Prime Minister Boris Johnson has dismissed Next boss Lord Wolfson’s comments on the need for businesses to be allowed to hire more foreign workers to fill labour shortages.
Boris Johnson has rejected Lord Wolfson’s call earlier this week to allow businesses to hire the staff they need to plug workforce gaps in return for paying a visa tax of around 7%.
In an article for the Evening Standard on Monday, Wolfson, who is a prominent Brexiteer in the retail sector, said: “Whitehall must be under no illusion: labour shortages are a real problem.
“The dearth of HGV drivers is just a very visible example of a chronic problem affecting thousands of restaurants, care homes, small businesses, hospitals, fruit farms, warehouses and more.”
Lord Wolfson also said at Next’s financial results last week that Brexit should allow Britain to bring more flexibility into its immigration policy, but said the current system is “not geared up” to respond to demand as needed.
The prime minister has said this strategy is “not the way forward”.
Speaking on BBC Radio 4’s Today programme, Johnson said: “I have read what Lord Wolfson has said and … that approach has extreme limitations, to put it mildly. What Lord Wolfson is saying is he doesn’t want any kind of control or restraint on the number of people he can access from abroad to run his business.
“I don’t think that is the way forward.
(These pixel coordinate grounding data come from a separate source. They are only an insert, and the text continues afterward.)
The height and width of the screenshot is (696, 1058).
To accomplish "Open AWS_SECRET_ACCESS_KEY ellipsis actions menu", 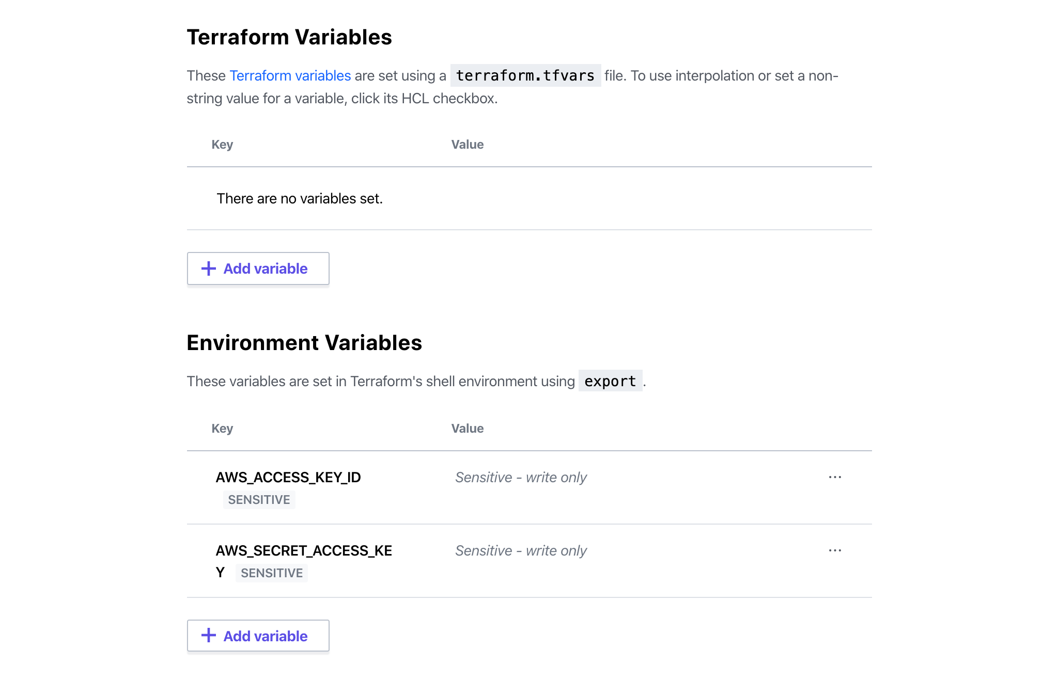I will point(835,550).
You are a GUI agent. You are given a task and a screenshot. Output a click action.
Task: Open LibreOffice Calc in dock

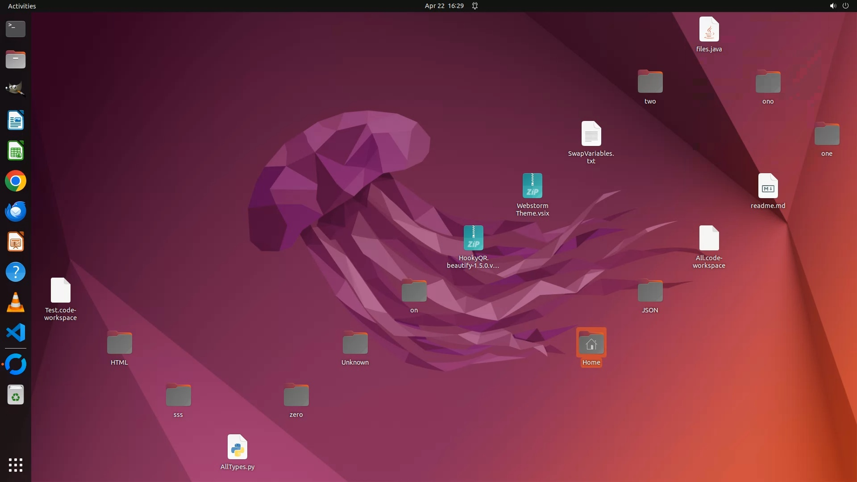[x=16, y=151]
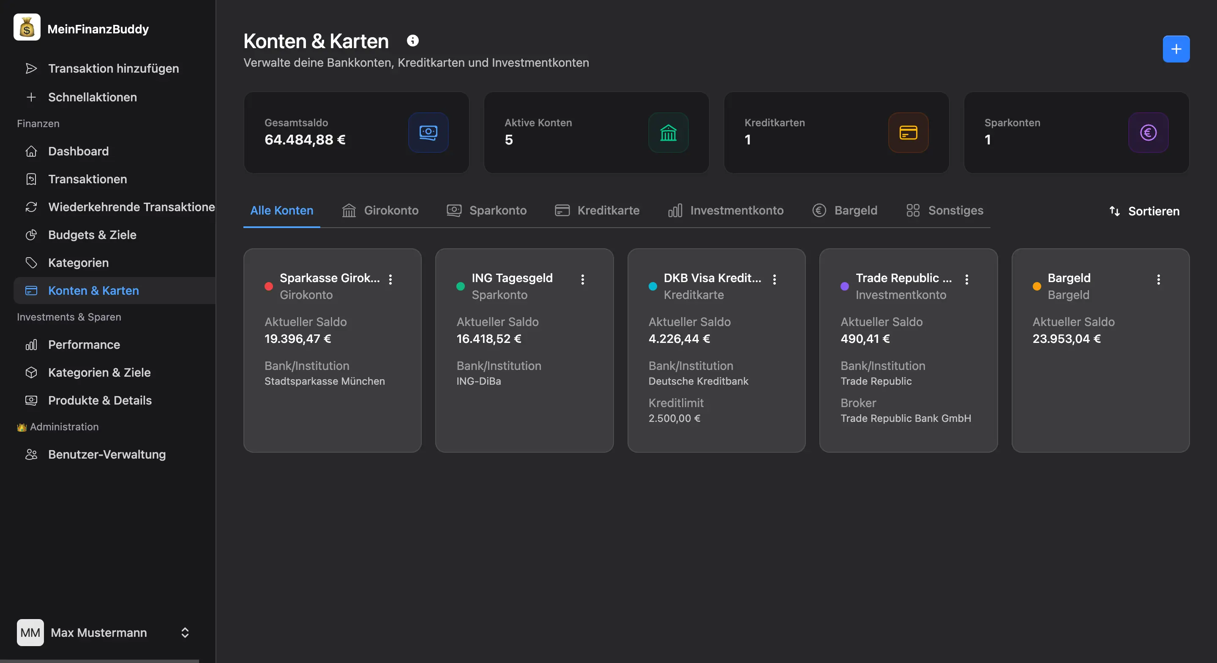Click the purple dot on Trade Republic card

pyautogui.click(x=845, y=286)

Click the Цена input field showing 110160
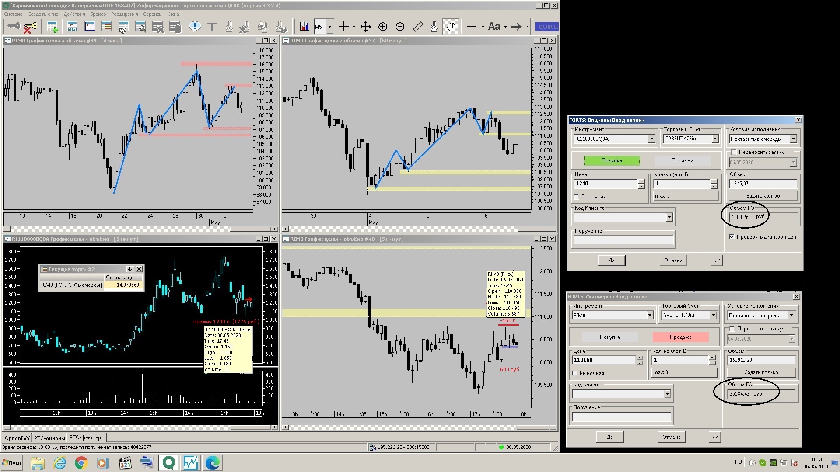coord(603,360)
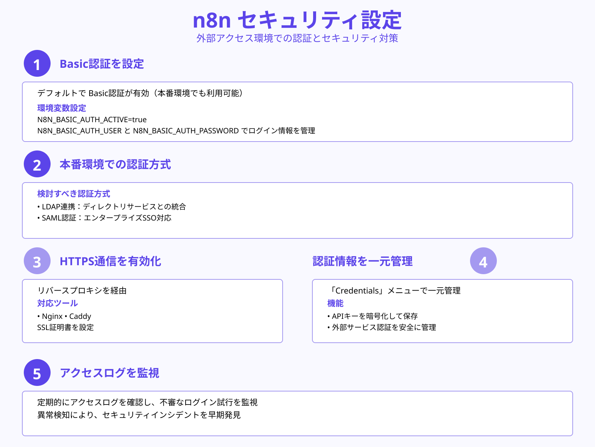The width and height of the screenshot is (595, 447).
Task: Click the SSL証明書を設定 text line
Action: [65, 328]
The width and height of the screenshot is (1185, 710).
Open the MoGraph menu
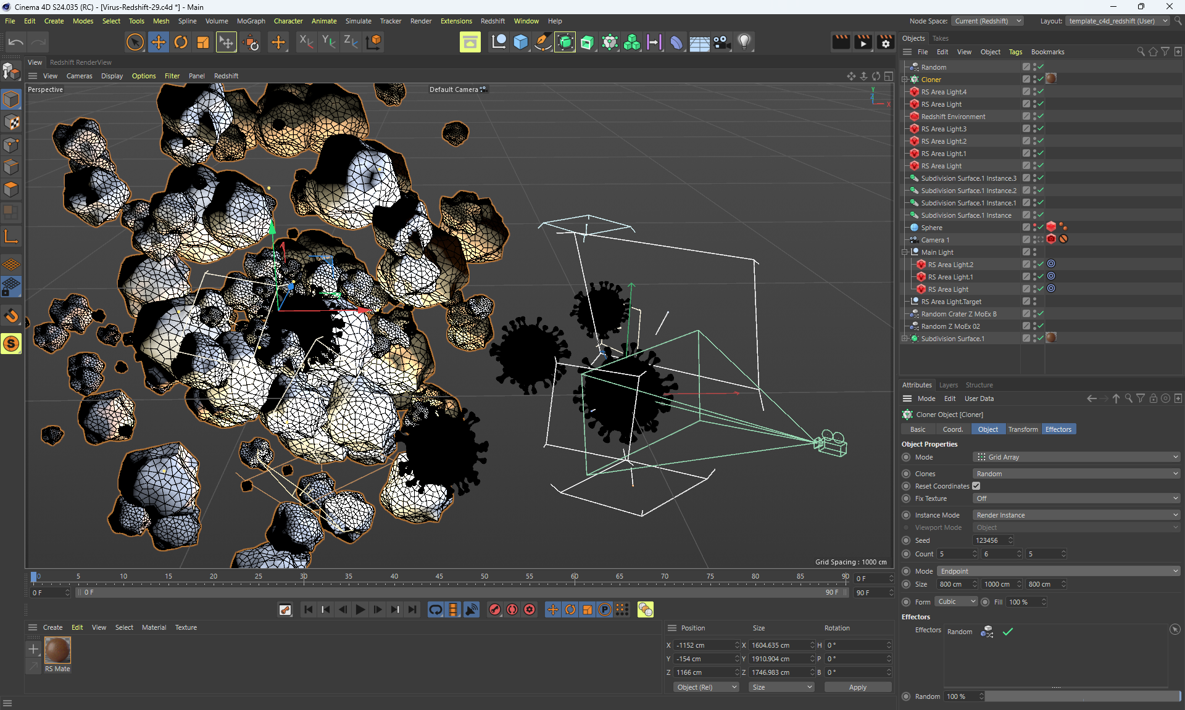click(x=251, y=21)
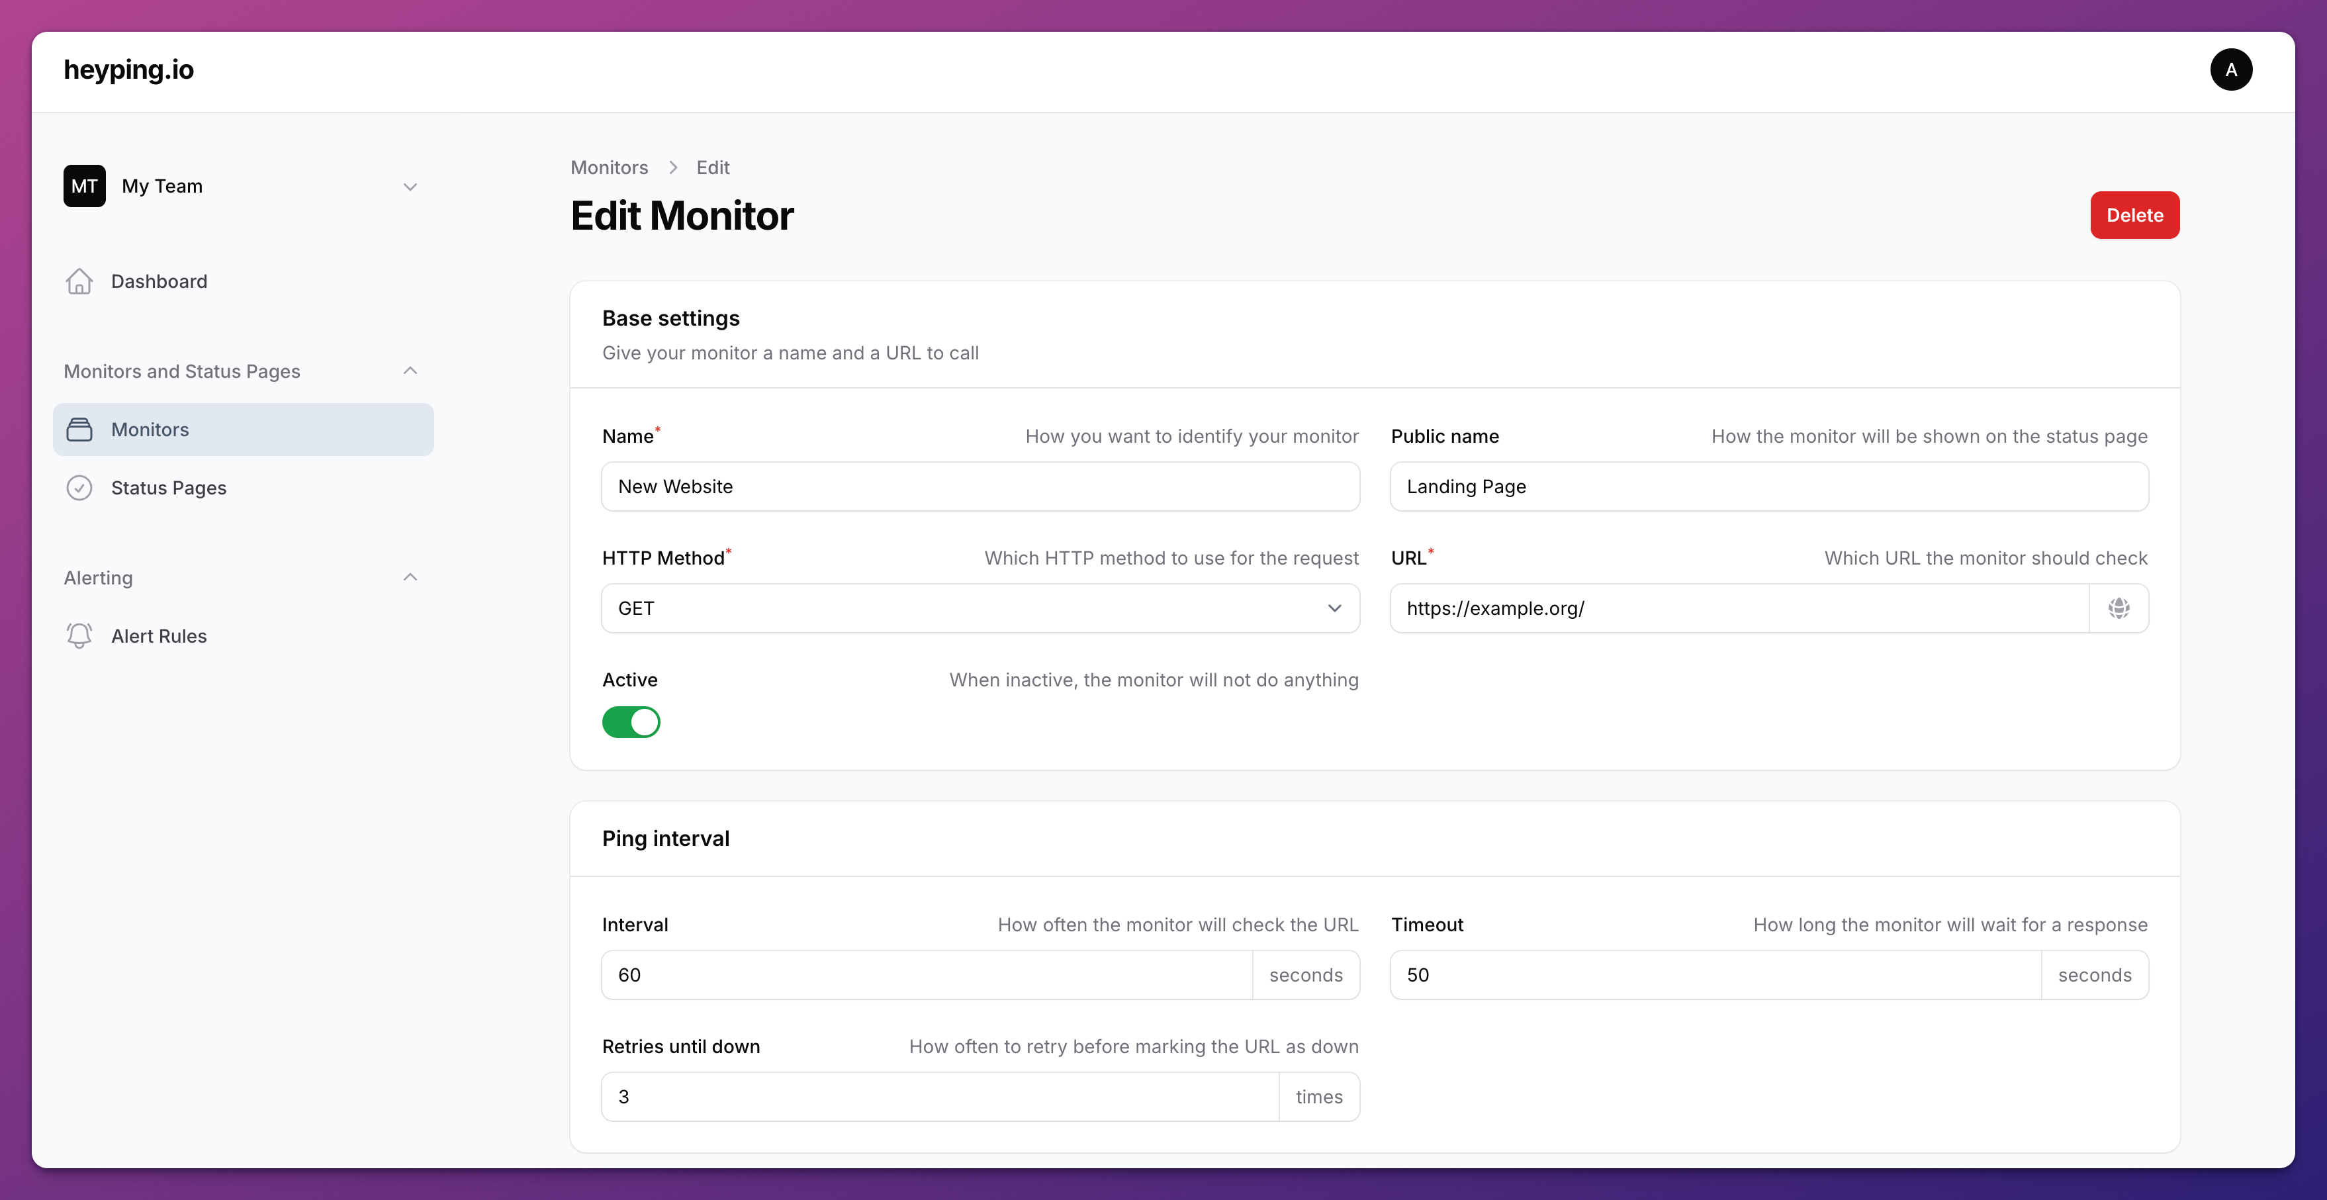Collapse the Alerting section

410,577
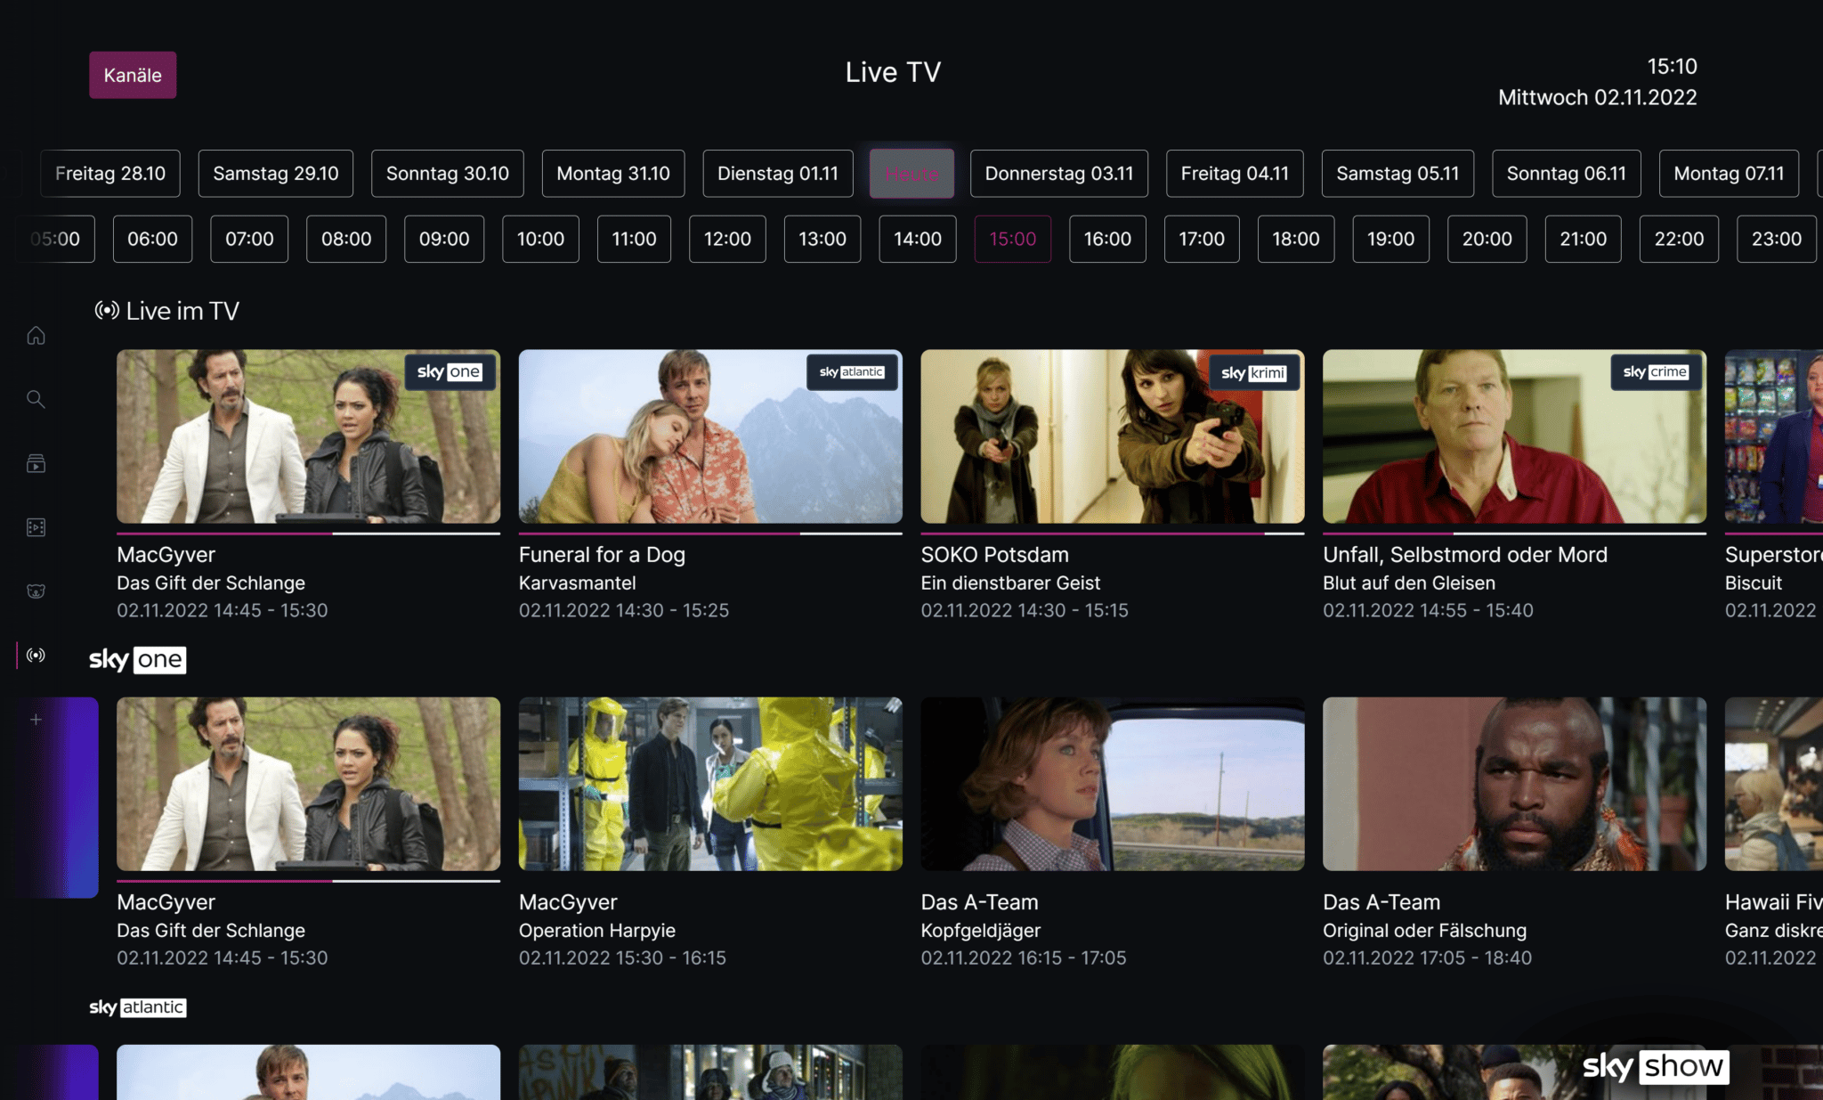Click the Live im TV signal icon
This screenshot has width=1823, height=1100.
[x=107, y=310]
What you saw in the last 20 years or more, almost 25 years, has been an approach where business of many kinds was able to mainline low wage, low-cost immigration for a very long time.
“In some ways that worked well … the people who came did a wonderful job, but what that resulted in was the suppression of pay but also conditions.”
Lord Wolfson’s plea follows the British Retail Consortium, which said last week that the government issue of 5,000 short-term visas to address the HGV driver shortage in the run-up to Christmas “will do little” to tackle the scale of the crisis in the retail sector.
Johnson told Today that so far, just 127 applications for the scheme have been received.